This manual describes the library of classes supplied with C++ Version 5.3 for Compaq Tru64 UNIX systems. It contains detailed information on members of these classes (including member functions) and information on other associated functions, variables, and macros.

Intended Audience

This manual is intended for experienced programmers who have a basic understanding of the C++ language, and who are using C++ with the Compaq Tru64 UNIX operating system in either a single or multiple platform environment. Some familiarity with the operating system is assumed.

Document Structure

This manual consists of an introductory chapter and 10 chapters describing each of the packages of predefined classes supplied with the C++ compiler.

C++ Documents

The following documents are provided in the C++ documentation set:
Stroustrup, The C++ Programming Language, 3nd Edition, Addison-Wesley, 1997 Provides an exhaustive introduction to the C++ programming language, and includes the text but not the annotation of The Annotated C++ Reference Manual.
Using C++ for Compaq Tru64 UNIX Systems Describes the specifics of DIGITAL's C++ implementation.
Compaq C++ Installation Guide for Tru64 UNIX Describes how to install C++ on your system.
C++ Command Reference Pages Provides references for C++ commands and libraries.
Musser and Saini, STL Tutorial and Reference Guide, Addison-Wesley, 1995 Describes how to use the Standard Templates Library (STL).

Related Documents

The following documents are not included in the C++ documentation set; refer to them for additional information about the C++ programming language, C, or Compaq Tru64 UNIX programming.
The Annotated C++ Reference Manual Contains the definitive language description of C++. The core text is the same as in the "r" section of The C++ Programming Language, 2nd Edition, but with additional annotation and commentary.
Compaq Tru64 UNIX Guide to Languages and Programming Describes the programming environment, languages, and tools for Compaq Tru64 UNIX systems.
C User's Guide for Compaq Tru64 UNIX Systems Provides information on using the C preprocessor, the C compiler, and the ld linker to compile and run C programs on a Compaq Tru64 UNIX system.
Compaq Tru64 UNIX
Programmer's Guide
Describes the programming environment for Compaq Tru64 UNIX.
C Language Reference Manual Provides a complete technical description of the C language, as specified by the ANSI X3J11 committee. This manual also fully describes all extensions to this standard implemented in C.
Ladebug Debugger Manual Describes how to use DIGITAL's Ladebug debugger.

Conventions

Table 1 lists the conventions used in this manual.
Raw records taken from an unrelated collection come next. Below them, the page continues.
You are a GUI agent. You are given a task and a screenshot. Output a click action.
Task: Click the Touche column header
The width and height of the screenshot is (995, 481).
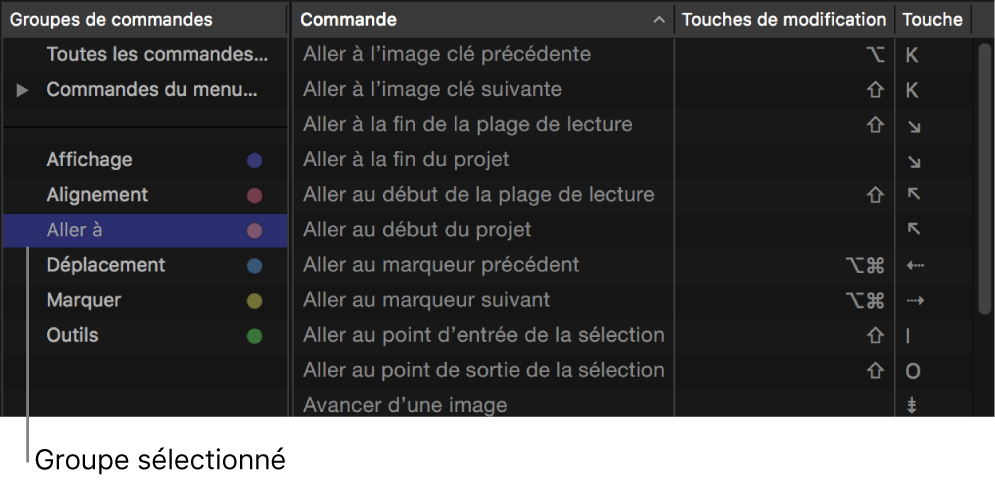coord(932,19)
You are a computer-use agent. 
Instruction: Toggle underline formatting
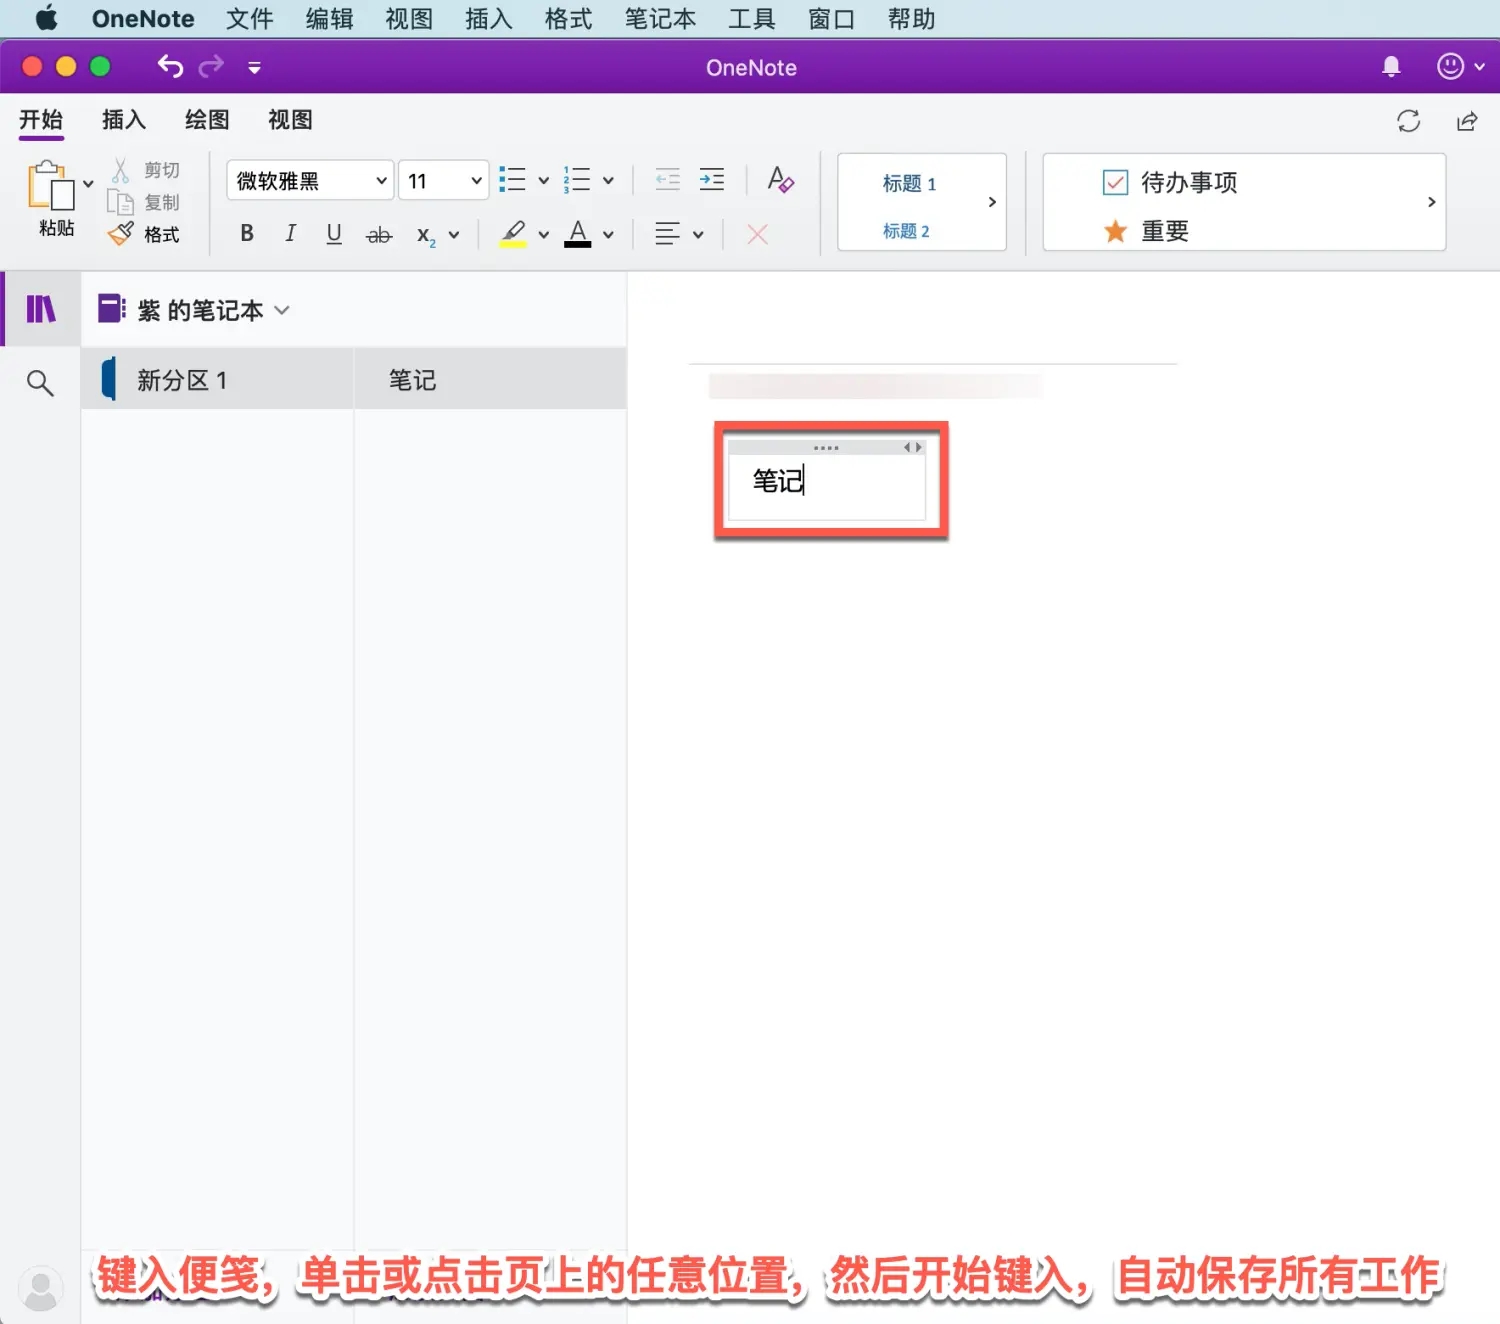pyautogui.click(x=333, y=233)
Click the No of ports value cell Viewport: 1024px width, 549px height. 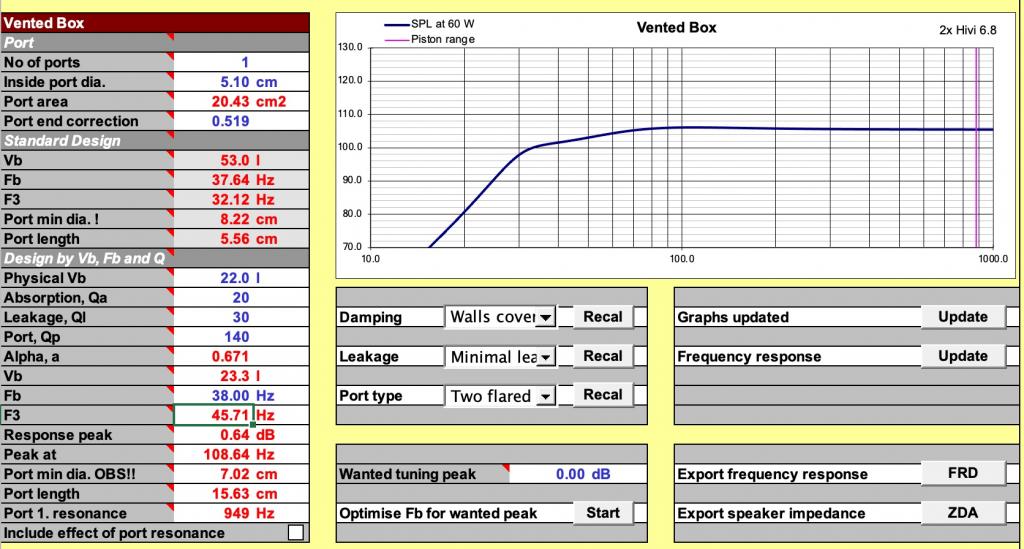tap(241, 63)
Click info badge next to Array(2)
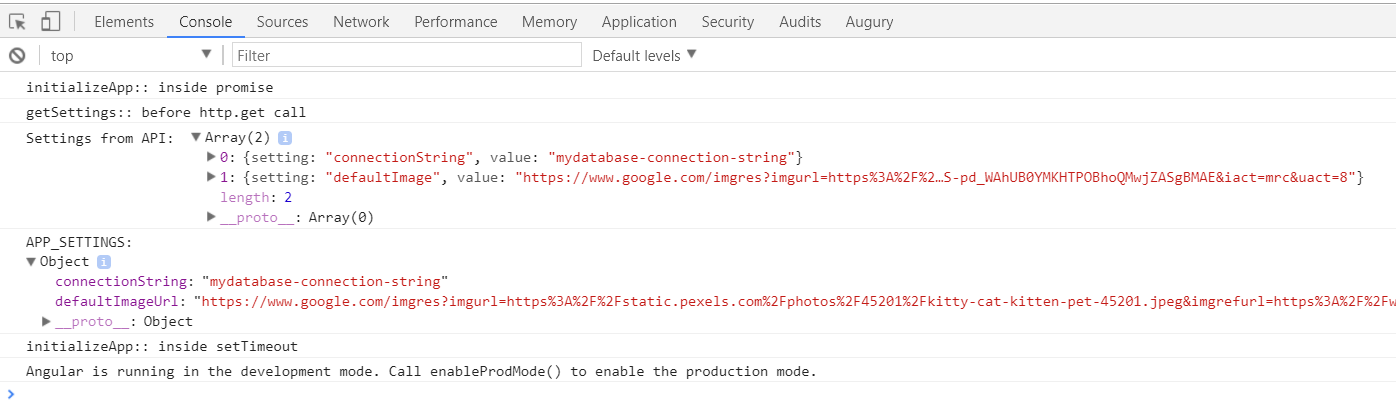This screenshot has width=1396, height=412. [x=285, y=138]
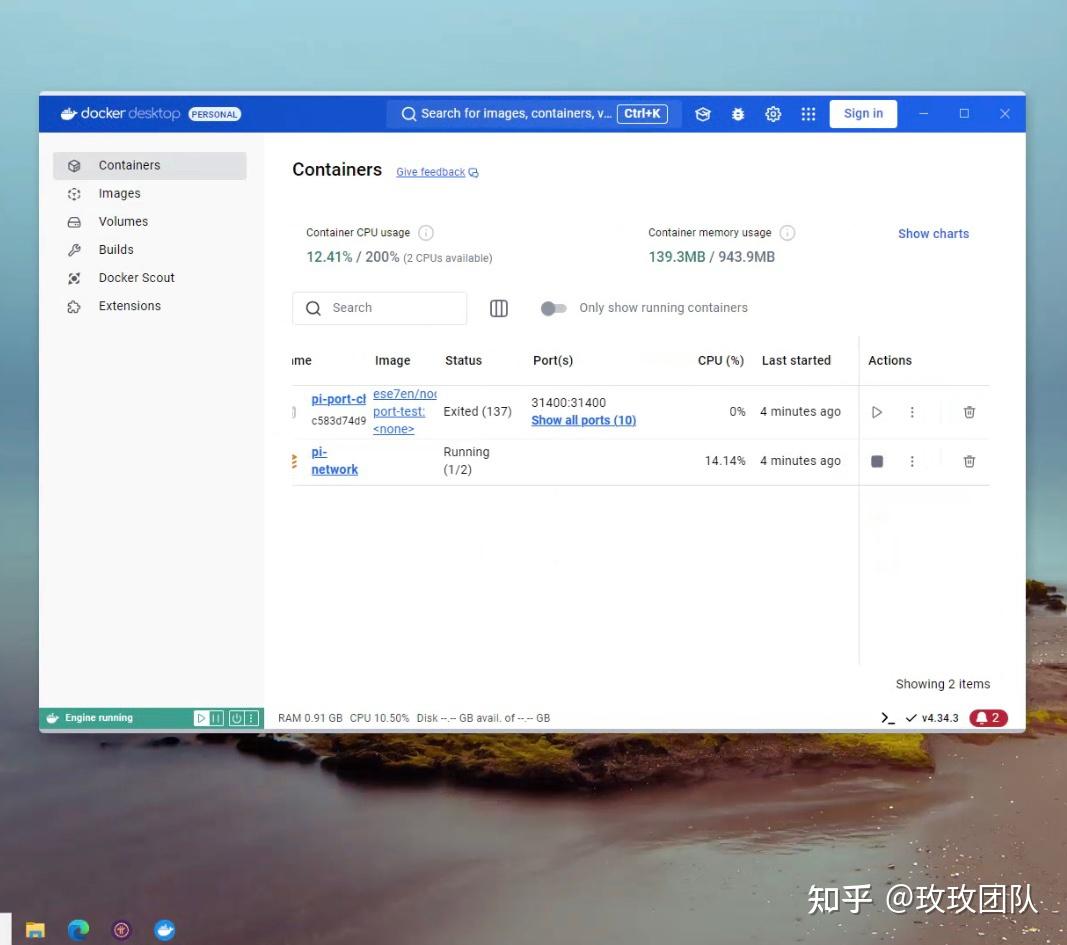This screenshot has width=1067, height=945.
Task: Open actions menu for pi-network container
Action: (x=912, y=461)
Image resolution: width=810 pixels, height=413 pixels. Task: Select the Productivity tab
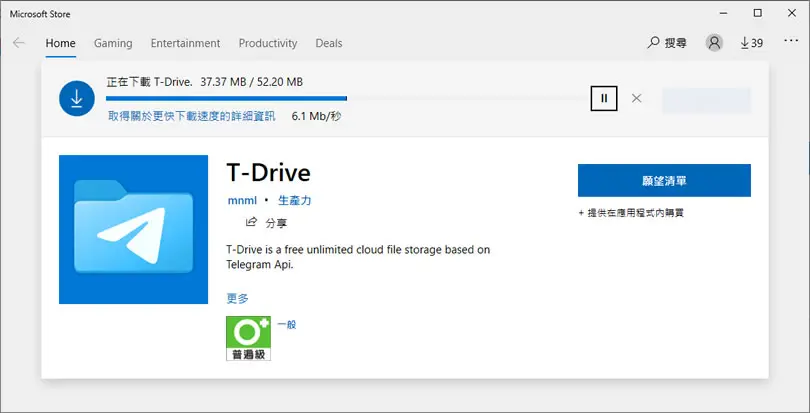click(x=268, y=43)
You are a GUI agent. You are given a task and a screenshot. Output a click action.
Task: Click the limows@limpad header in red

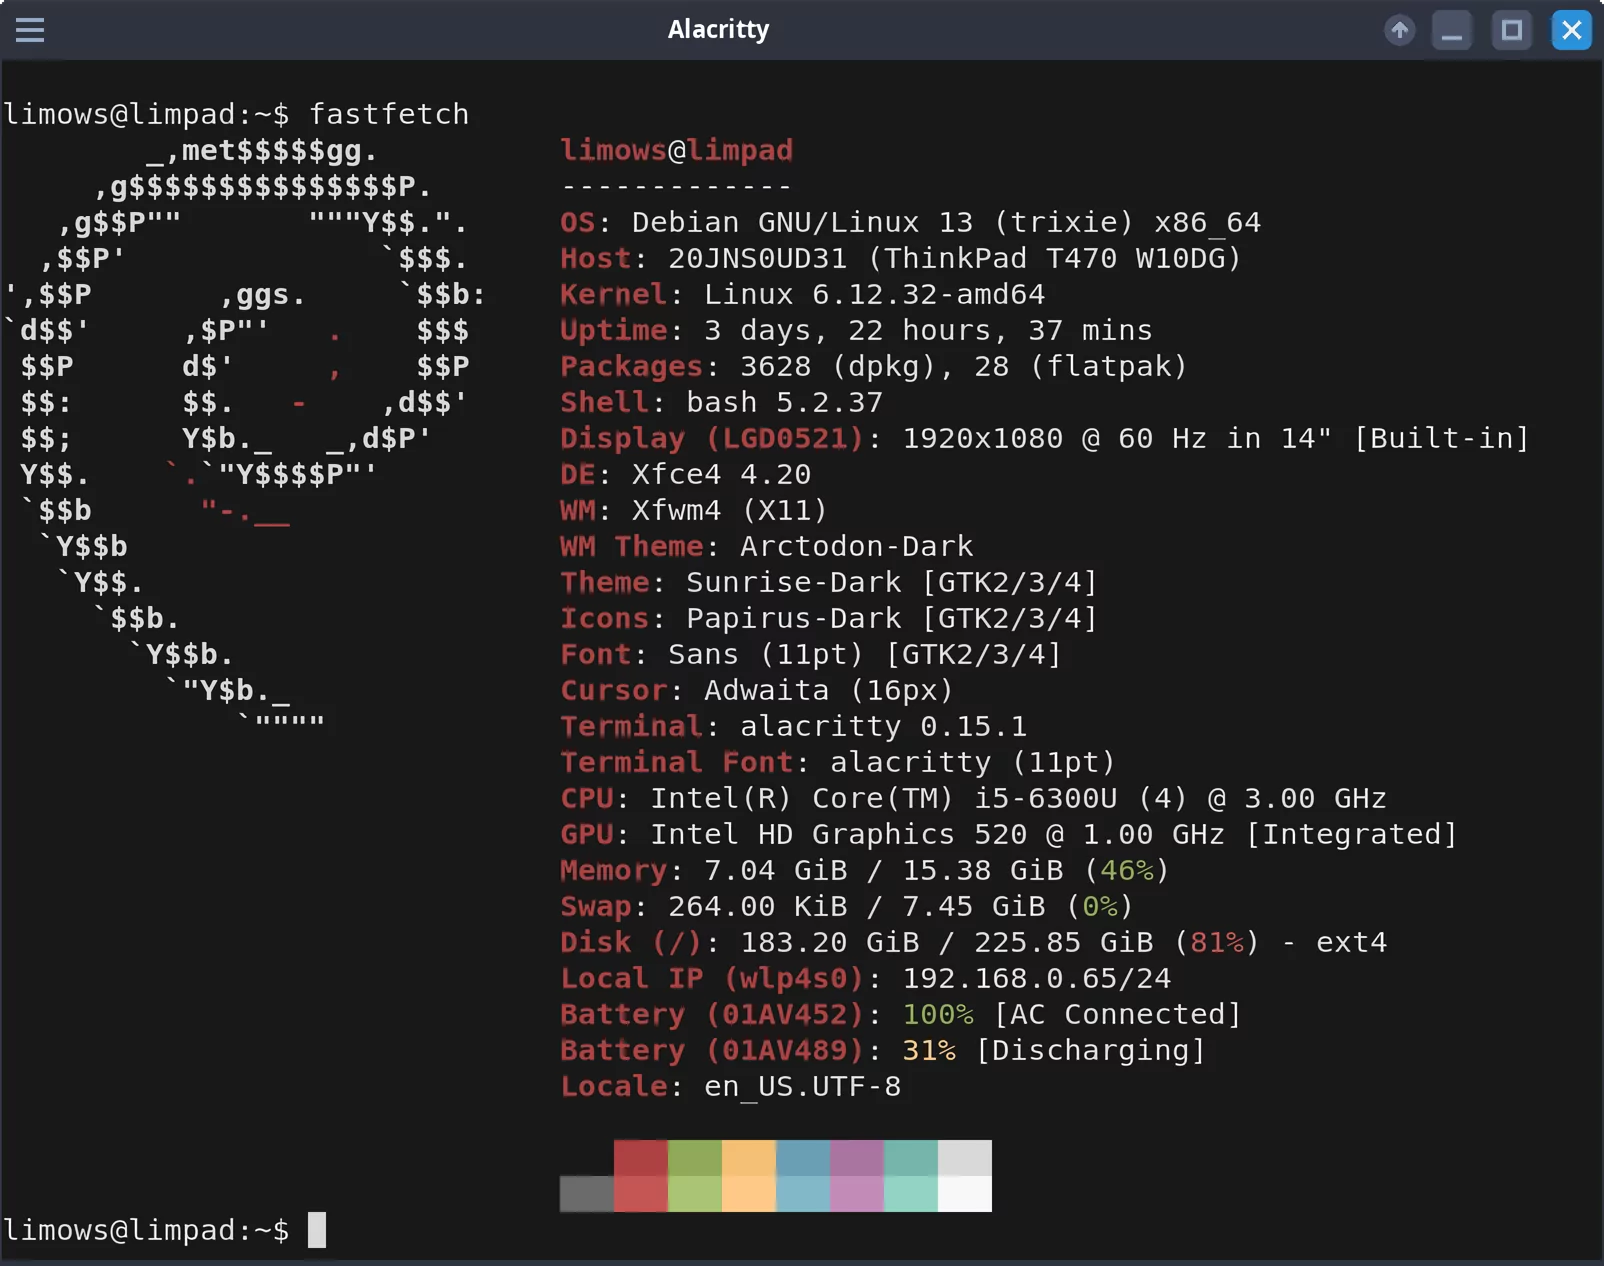pos(677,150)
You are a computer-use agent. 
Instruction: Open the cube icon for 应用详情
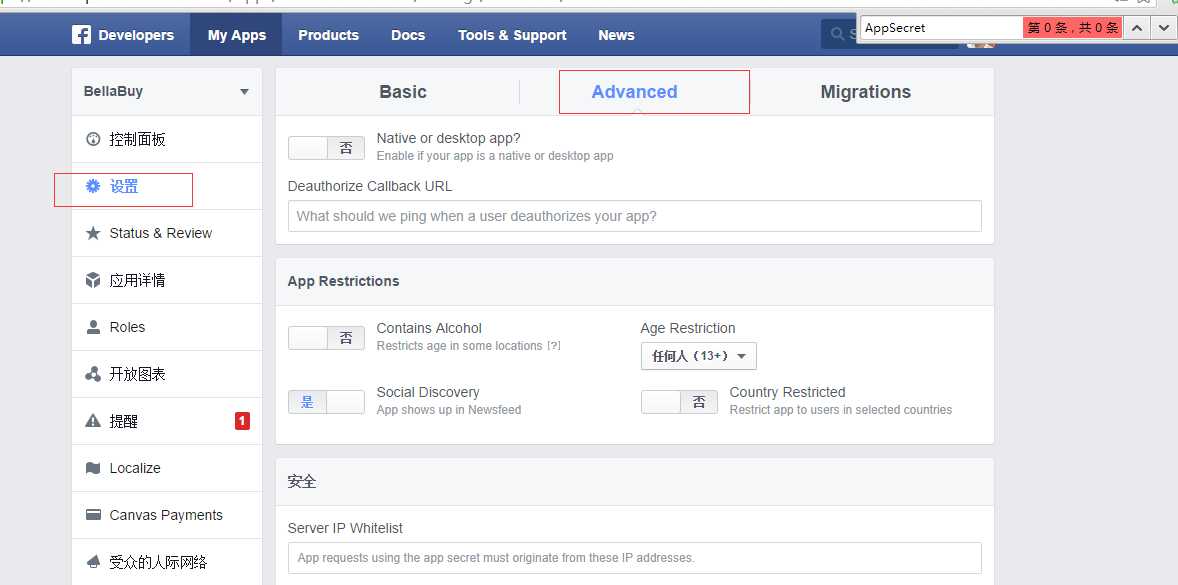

Table 1 Conventions Used in this Manual
Convention Description
class complex {
.
.
.
};
A vertical ellipsis indicates that some intervening program code or output is not shown. Only the more pertinent material is shown in the example.
,... A horizontal ellipsis in a syntax description indicates that you can enter additional parameters, options, or values. A comma preceding the ellipsis indicates that successive items must be separated by commas.
The complex class...
The get() function...
Monospaced type denotes the names of C++ language elements, and also the names of classes, members, and nonmembers. Monospaced type is also used in text to reference code elements displayed in examples.
italic Italic type denotes the names of variables that appear as parameters or in arguments to functions.
boldface Boldface type in text indicates the first instance of terms defined in text.
UPPERCASE
lowercase
The Compaq Tru64 UNIX operating system differentiates between uppercase and lowercase characters. Literal strings that appear in examples, syntax descriptions, and function definitions must be typed exactly as shown.

Reader's Comments

You may send your comments or suggestions regarding this manual, or any C++ document, by electronic mail to the following Internet address:

cxx_docs@bookie.enet.dec.com


Chapter 1
Overview

The C++ Class Library is a set of headers and other files implementing a collection of basic C++ classes. In the library, these classes are arranged in functionally related groups called packages.

The DEC C++ Class Library makes use of other run-time libraries. To ensure that all necessary libraries are linked into the executable image, certain switches need to be provided to the linker through the cxx command. For detailed information on the switches to use, see Using Compaq C++ for Tru64 UNIX.

Note

Identifiers beginning with cxxl or CXXL are reserved for the DEC C++ Class Library and should not be used by customer programs except as specified in this manual.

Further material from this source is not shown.